Chapter 7:
Selecting a Next-Generation Business Intelligence Platform

Recommendations

Business Intelligence has kept pace with many advances in both hardware and software technologies. However, because they traditionally relied on data extracts and dedicated infrastructures, legacy business intelligence solutions have limited the ability to explore the full range of new data sources and types that are available to them. This is particularly true in the area of streaming or time-sensitive data because of the long lead times commonly associated with ETL.

With the arrival of Hadoop, Spark, Apache Kafka, and other open-source solutions, the cost of storing and processing data has plummeted, opening vast new opportunities for innovation and insight. Many tools have emerged to tap into these data sources, but most still require data translation, transformation, integration, ETL, and intermediary platforms between the Hadoop store and the analytic front end, providing incremental improvements over legacy BI approaches.

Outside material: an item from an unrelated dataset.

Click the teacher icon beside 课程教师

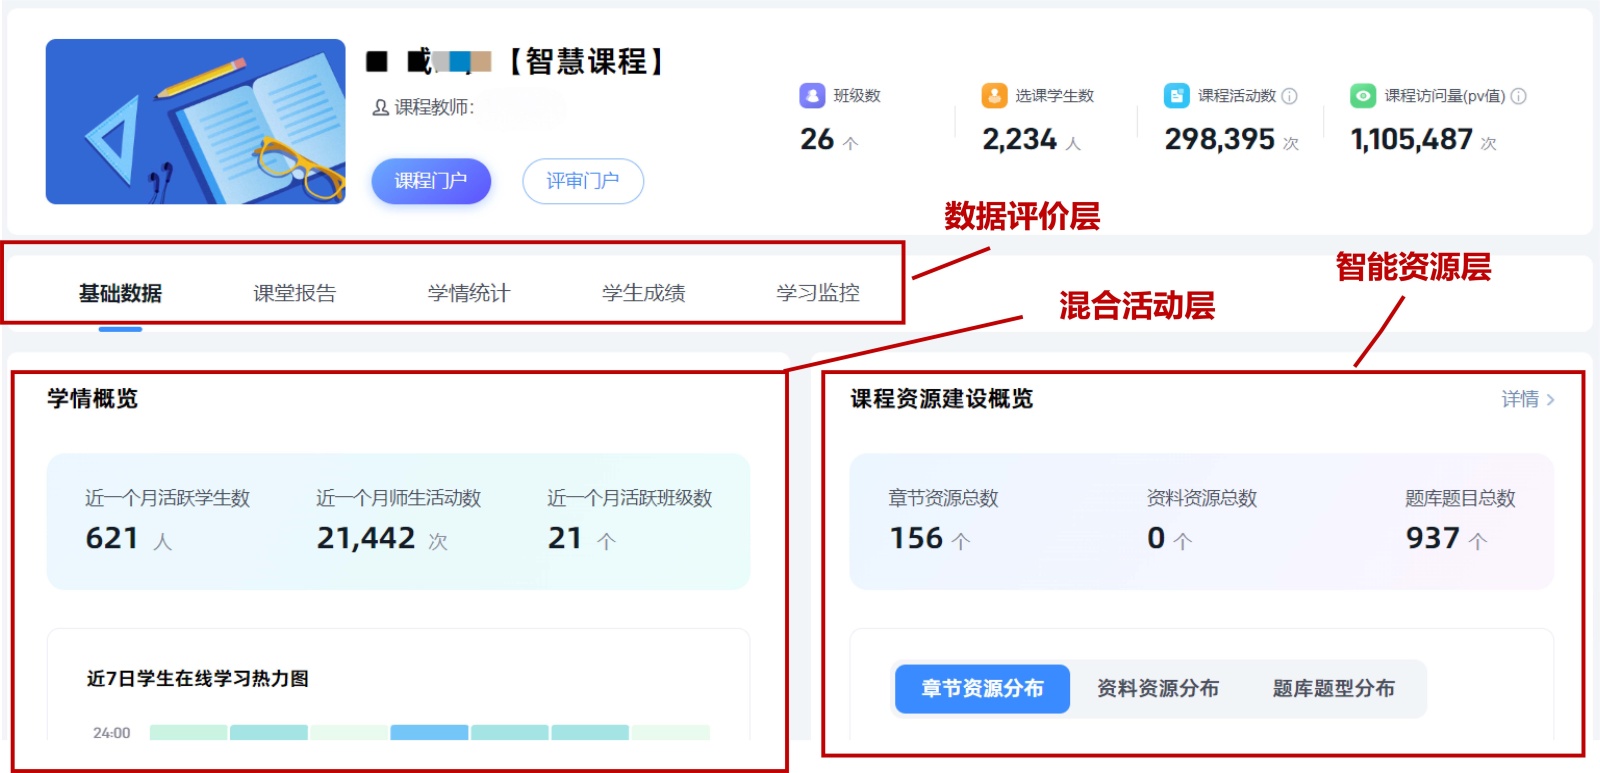380,108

The concept of self-service has changed the user experience. Business users are more emboldened than ever to take care of their own data management needs, and they have little patience for long delays getting at their data. Given that the shortage of data scientists is unlikely to abate in the near future, a solution that involves throwing more people at the problem is not attractive. A far more practical solution is to pacify users by giving them self-service access to analytics and visualization with the power to drill down into the back-end data stores.

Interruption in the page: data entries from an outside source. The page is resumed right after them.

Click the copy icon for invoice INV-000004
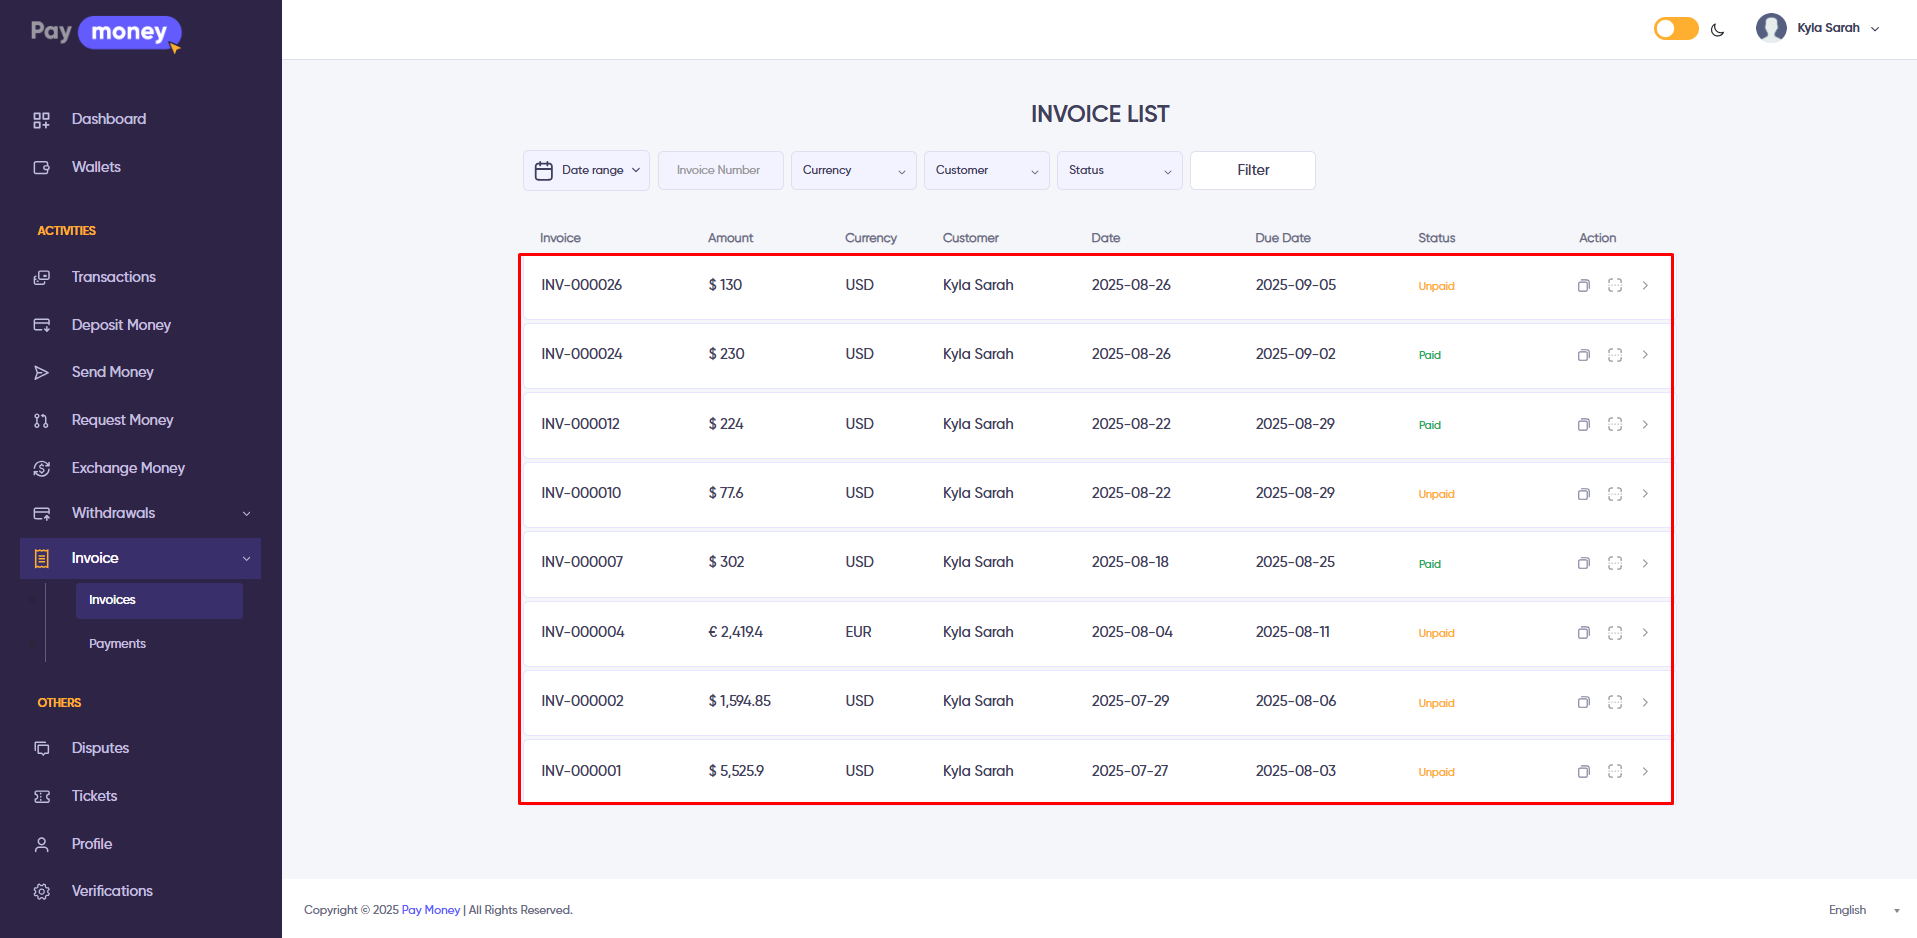The height and width of the screenshot is (938, 1917). (x=1583, y=633)
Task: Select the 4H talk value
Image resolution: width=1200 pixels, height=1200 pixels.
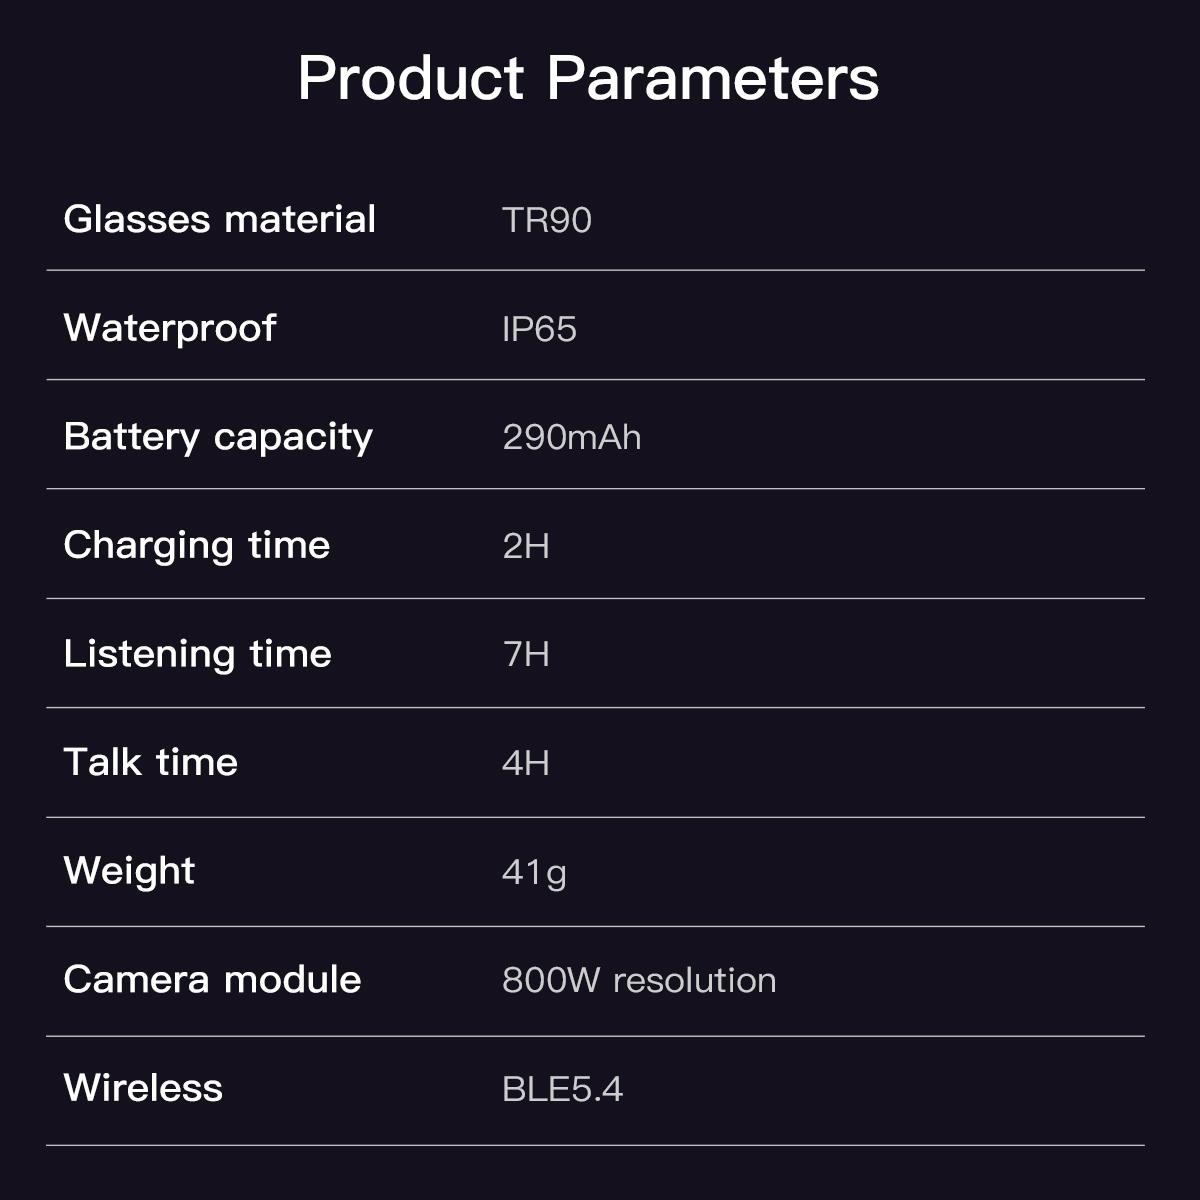Action: pyautogui.click(x=525, y=764)
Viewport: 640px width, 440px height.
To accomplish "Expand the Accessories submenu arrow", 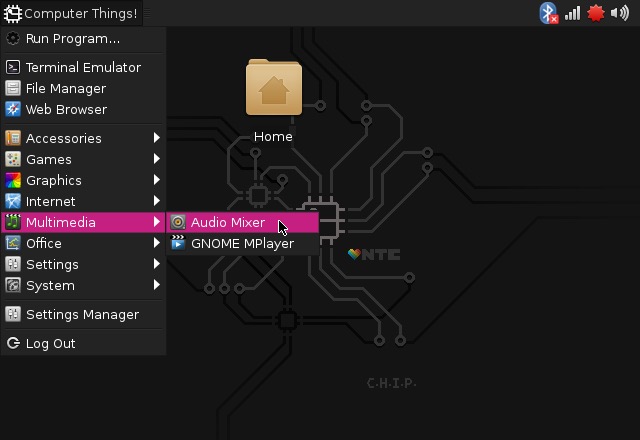I will 157,138.
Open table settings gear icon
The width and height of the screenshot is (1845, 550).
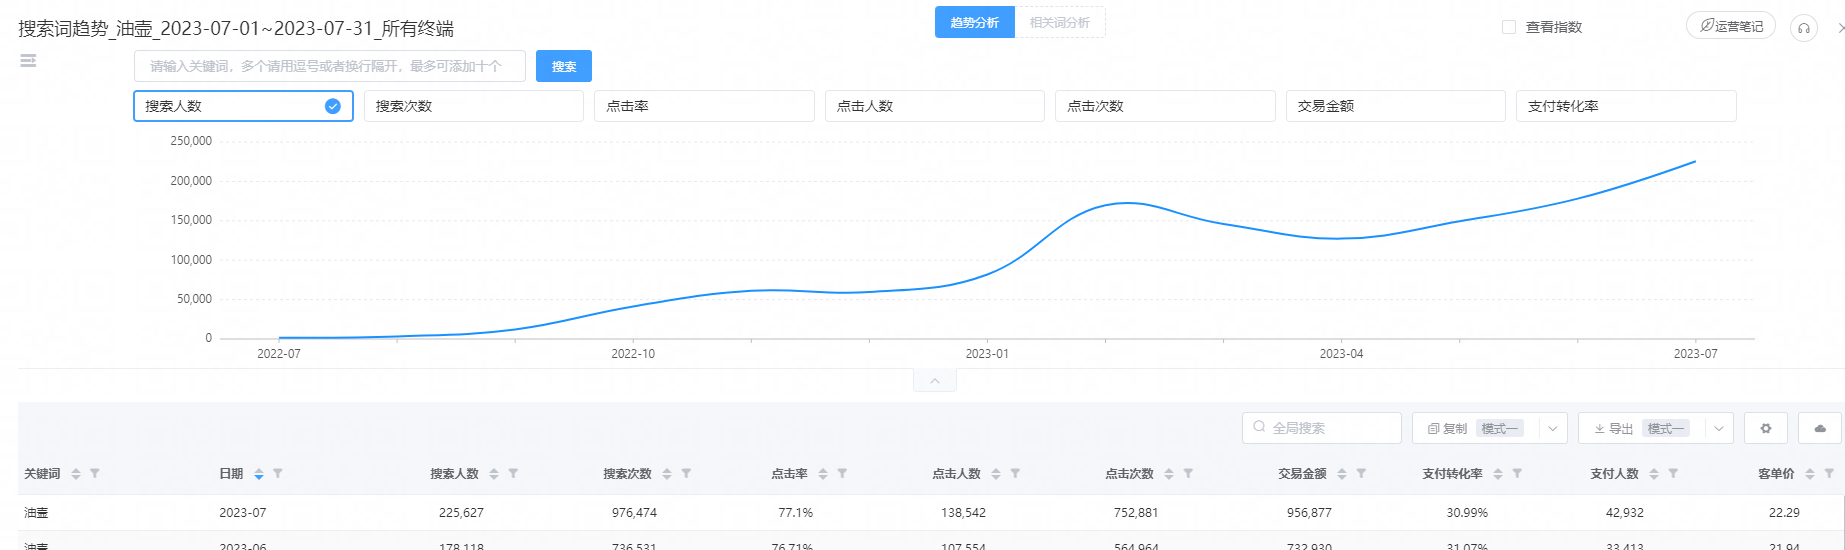[1765, 428]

An Example Technology to Consider

Arcadia Data is one of a new breed of visual analytics companies that is taking an entirely different approach to BI by cutting out intermediate steps and enabling their users to query big data sources with a full range of high-performance analytic and visualization options.

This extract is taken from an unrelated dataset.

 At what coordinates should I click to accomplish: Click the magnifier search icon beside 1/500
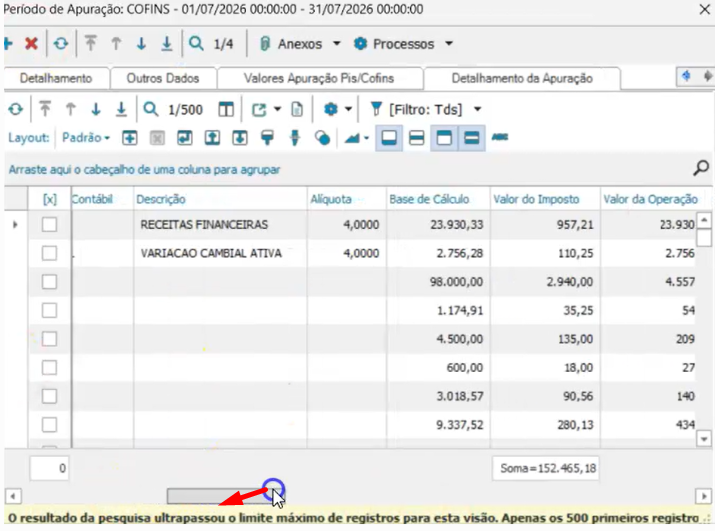click(150, 109)
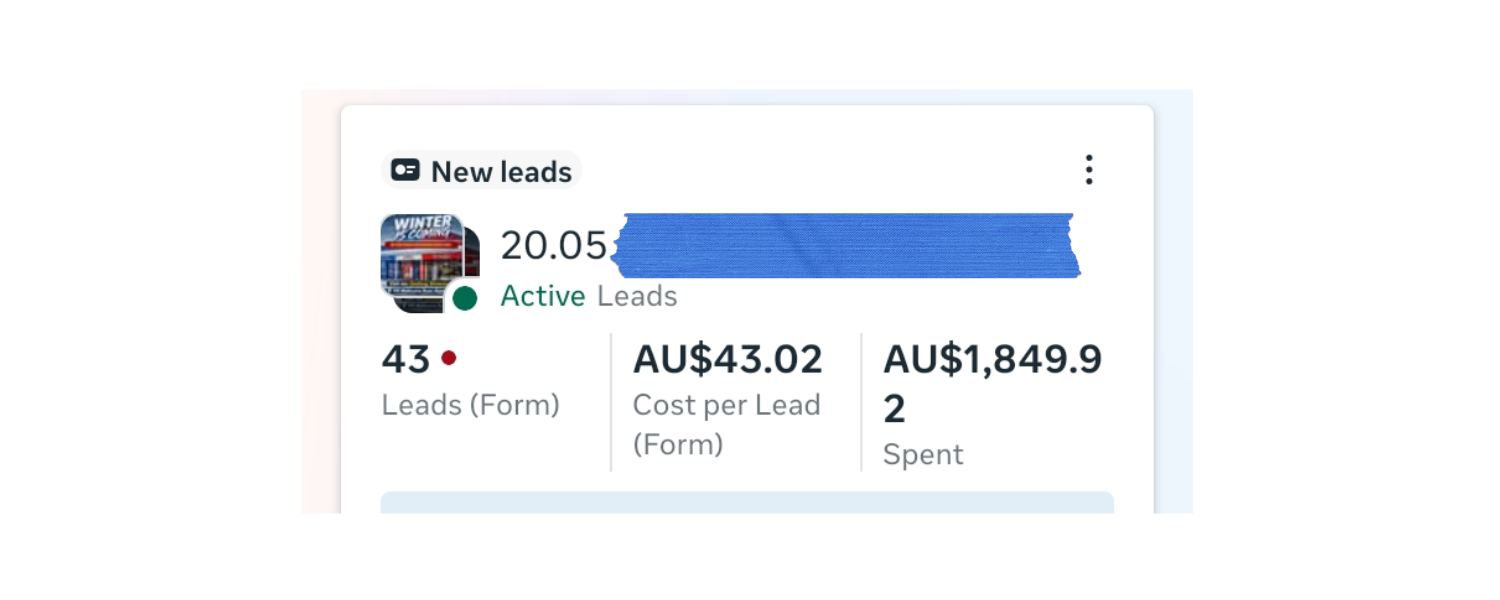
Task: Open the three-dot options menu
Action: [x=1089, y=170]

Arcadia Enterprise is a native visual analytics platform for big data that is designed from the ground up to work in concert with Hadoop, cloud environments, and other modern data platforms. This eliminates the need for a large portion of ETL required to “fit” data into legacy BI tools and the many related complications and failure points that we have outlined here, including delays caused by data preparation, data duplication, version conflicts, security vulnerabilities, and more. The Arcadia Data approach minimizes risk by never copying or moving data out of the core data lake, hub, or platform.

Arcadia Enterprise works with popular big data technologies in use today like Hadoop, S3, Hive, Cloudera Manager, Ambari, Apache Sentry, and Apache Ranger, rather than saddling customers with additional layers of tools. Arcadia Data is also committed to making its extensive library of visualizations available through web and mobile browsers. This removes barriers between users and their data, eliminates client licensing costs, and delivers major operational efficiency benefits.

One of the biggest limitations associated with conventional BI is cost-effective scalability of the analytics server. Because Arcadia Data runs natively on the data platform itself, it transparently scales linearly with Hadoop and cloud environments.

Until now, BI users did not have the ability to access real-time data, much less integrate it with batch sources. Arcadia Enterprise provides the means to do this with drag-and-drop simplicity, opening up a world of new applications in the process. For example, factory managers in an instrumented IoT environment can match live data streams from sensors on the floor to historical data illustrating averages and thresholds. Managers can see in real time when equipment is malfunctioning and replace it without downtime. Or web server administrators can monitor clickstream data and adjust resources in real time to minimize performance delays.